The Odoo system went live in June 2024 — at the start of the high season, with no soft launch. Everything had to work from day one.

The first full season validated the core decisions. Standard bookings ran without manual intervention. The team could filter orders by location, product type and partner. Reseller invoices were generated automatically at the end of each month.

In 2025, the second full season on the platform, bookings grew to 3,400 — nearly three times the volume of the year before, on the same system, with the same team of three people.

3400

3400

rentals in 2025

196% increase from 2024

5.0 ★ · 129

5.0 ★ · 129

129 Google Reviews

129 Google Reviews

Post-rental messages and NFC cards at the rental point.

Post-rental messages and NFC cards

4000

4000

active users

active users

June–October 2025, 66% engagement rate

Reflections

Check the live website

The hardest part wasn't the design — it was the sequencing. Every decision about product structure, category naming or email logic had consequences for things built weeks later. Getting that foundation right before touching anything customer-facing saved significant rework mid-season.

Iterative feedback replaced formal testing. There were no structured user testing sessions on this project. Feedback came from GA4 behaviour, operational friction flagged by the team, and customer reviews. In retrospect, even one or two structured sessions with first-time bookers early on would have helped — particularly around the checkout flow, which I didn't design (standard Odoo) but could have influenced more.

Measuring impact was harder than building the system. The conversion tracking had implementation challenges in the first season, so some GA4 data isn't fully reliable. This became a design problem in itself — you can't optimise what you can't measure. Rebuilding the tracking layer properly was one of the most valuable things I did in year two.

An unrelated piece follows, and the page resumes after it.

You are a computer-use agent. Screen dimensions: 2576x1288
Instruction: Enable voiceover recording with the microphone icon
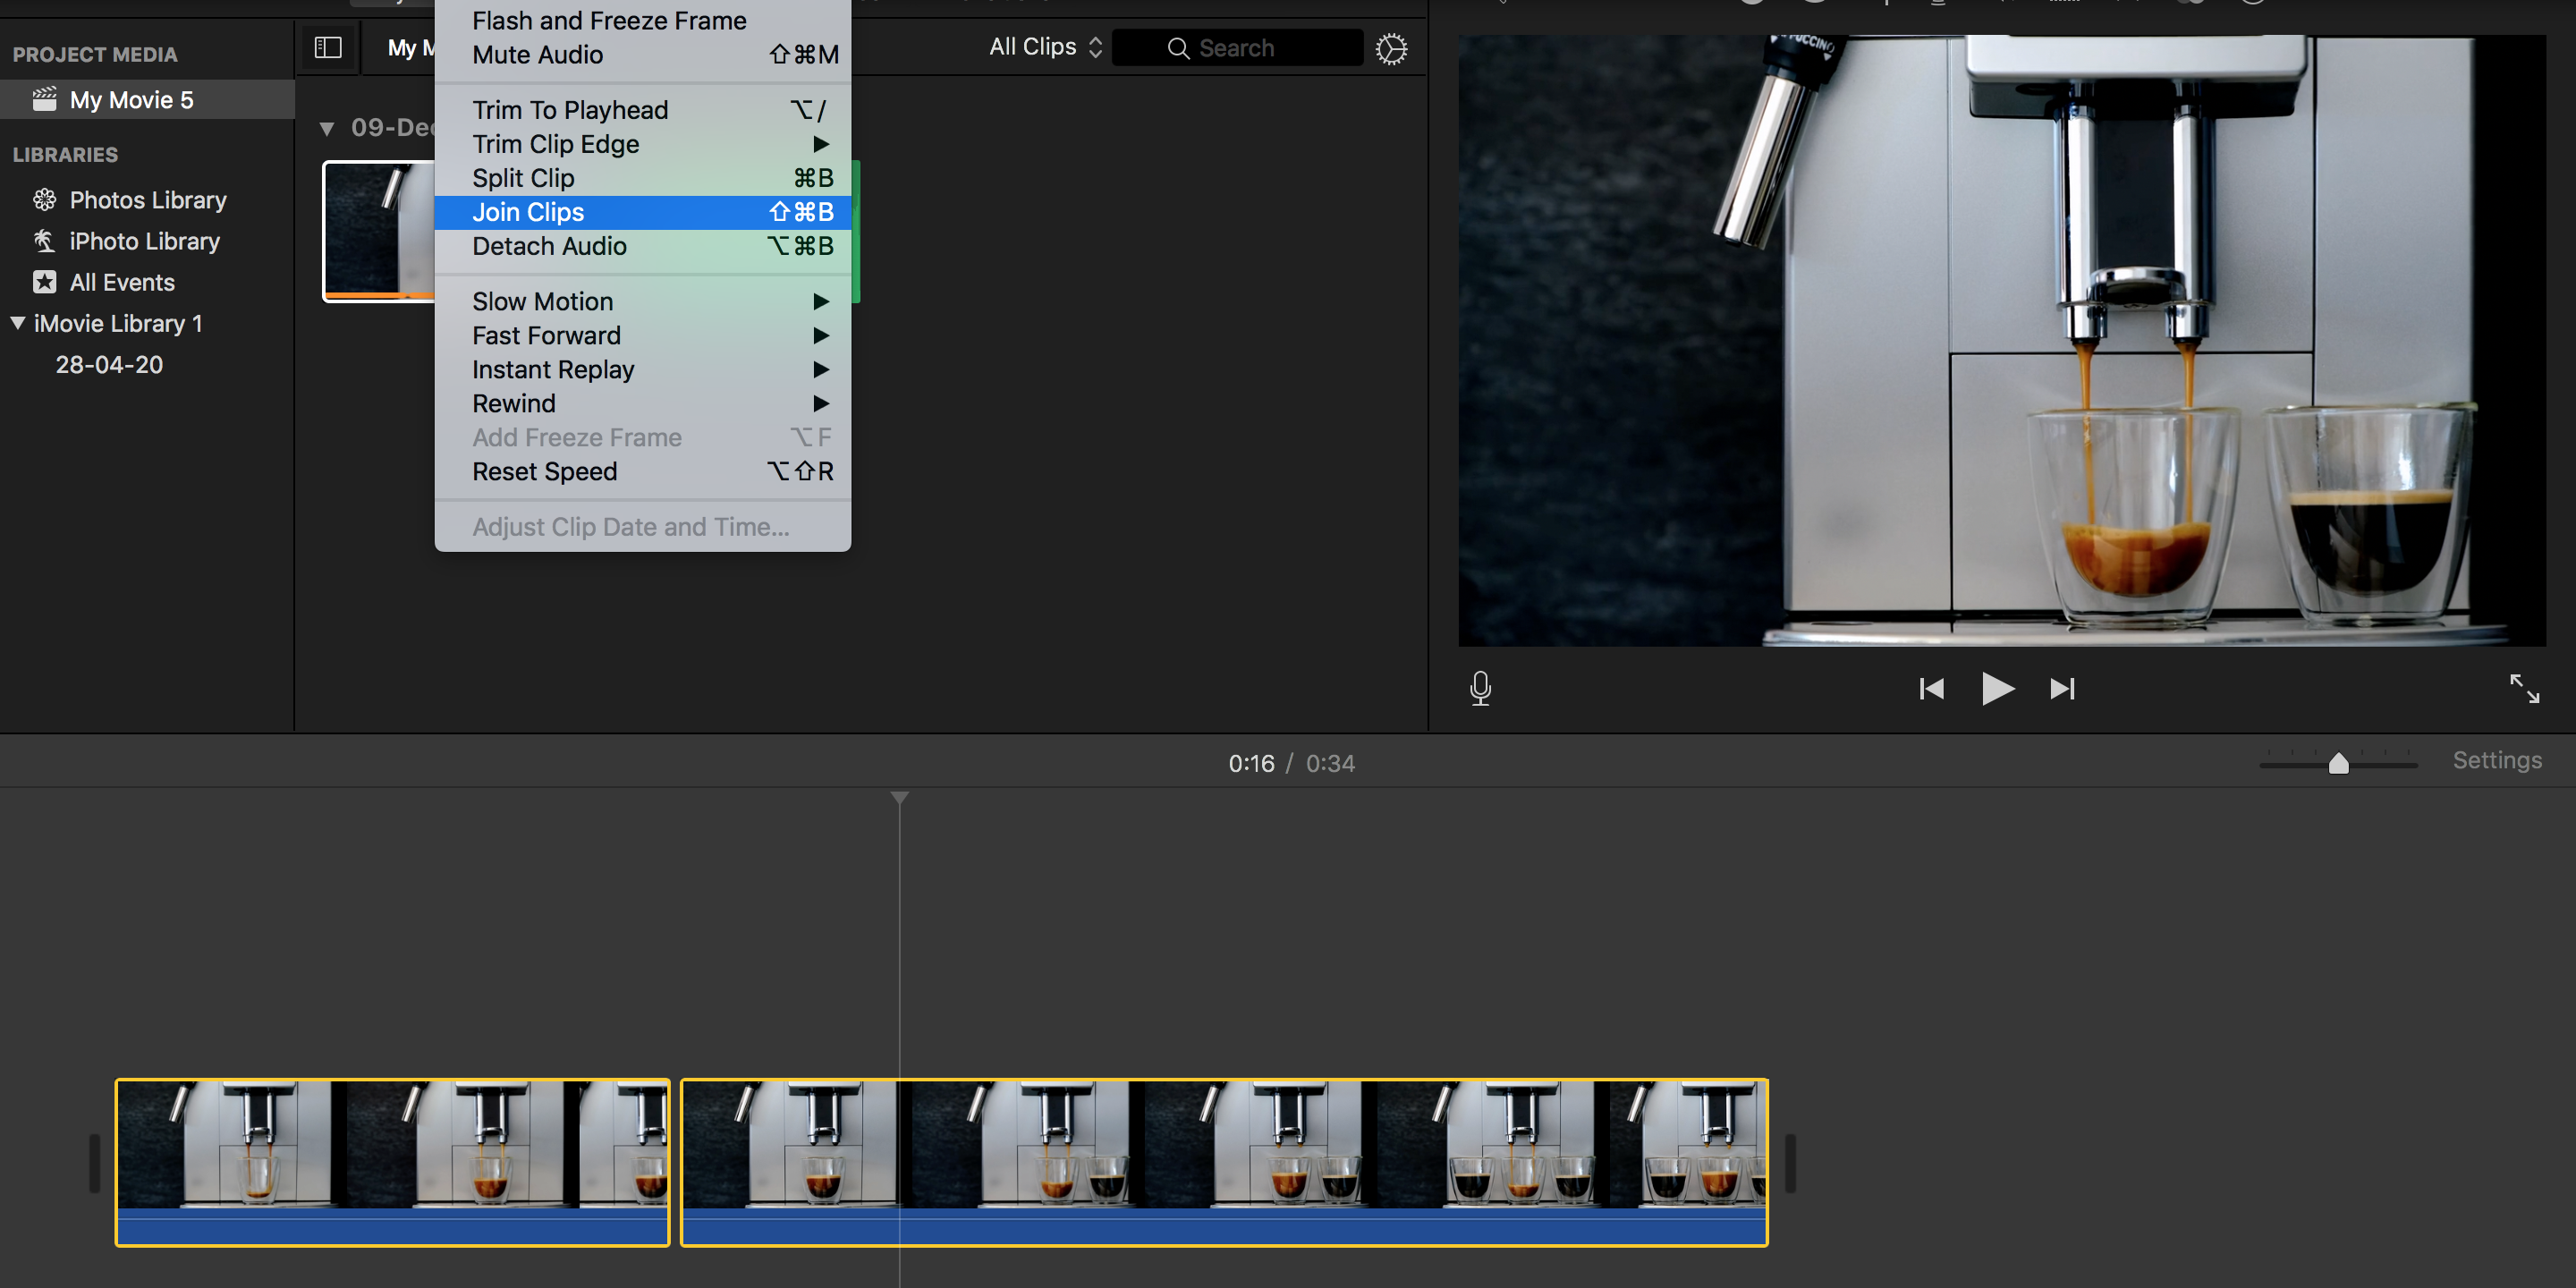(1480, 688)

What I'd do differently. I'd push for a simpler partner tier model at the start — three tiers launched simultaneously created a lot of configuration work before we knew which tier partners actually preferred. Starting with one and adding complexity based on real partner behaviour would have been faster and smarter.

What's next. The 2026 plan points toward deeper partnerships with tour operators and accommodation providers as the main growth lever — moving from a local rental business toward a broader experience platform, with the Langhe as the primary focus and Pragelato as a seasonal addition. The digital infrastructure is designed to support that: more partner pages, more product types, more locations — without rebuilding the system.

How we measured success

Before the new system, there was no way to measure anything meaningful. Success in year one meant the system running without manual intervention and the team having operational visibility they'd never had before. In year two, with GA4 and GTM properly configured, we could track traffic sources, funnel behaviour and booking patterns for the first time. Paid and organic search were almost equally balanced — a sign the SEO foundation was starting to work. Conversion tracking had gaps in year one that took time to fix; resolving that became a design priority in itself.